Amusingly, I'm consulting with a company now whose business model and product strategy is "a rewrite of Service Manager that's cheaper and more sane." Presumably the cycle of rewriting these kinds of platforms will continue until the heat death of the universe.

1 comments

I recall that once upon a time, Service Manager was a client side app using the same GUI framework as Eclipse. Which made it very heavy, using tons of memory for an app that you only used now and then. I am not completely sure it was Service Manager, but quite sure. Then it was made a web app, 15+ years or so ago. Compared to that, ServiceNow is a dream to use.
The young pups here whining about ServiceNow have no idea.

Service Manager, Remedy, etc were exponentially more miserable. I worked at a place that had 6 people who just twiddled Service Manager and kept the servers running etc.

All ticketing systems suck. It’s the nature of the beast. People used to talk about how awesome JIRA is. Lol.

Personally, I think JIRA is awesome. I’ve seen the absolute disaster that is enterprise software and the cloud version of JIRA is not a disaster.
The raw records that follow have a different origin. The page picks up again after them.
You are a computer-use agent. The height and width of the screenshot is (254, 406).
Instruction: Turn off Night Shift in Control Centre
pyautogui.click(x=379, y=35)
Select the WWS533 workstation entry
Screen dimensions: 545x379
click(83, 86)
Everyone hates ticketing systems. But I think that’s because people hate spending time on things that aren’t relevant to them. They all get in the way of someone’s desired workflow. (Did I, a champion of organization, fill out my time sheet? No. No I did not. grumbles)

JIRA’s strength is being mediocre for just about everyone. No one’s workflow can be implemented 100%, but it can be customized enough for most purposes.

"JIRA’s strength is being" amazing for enterprise development teams and mediocre for everyone else.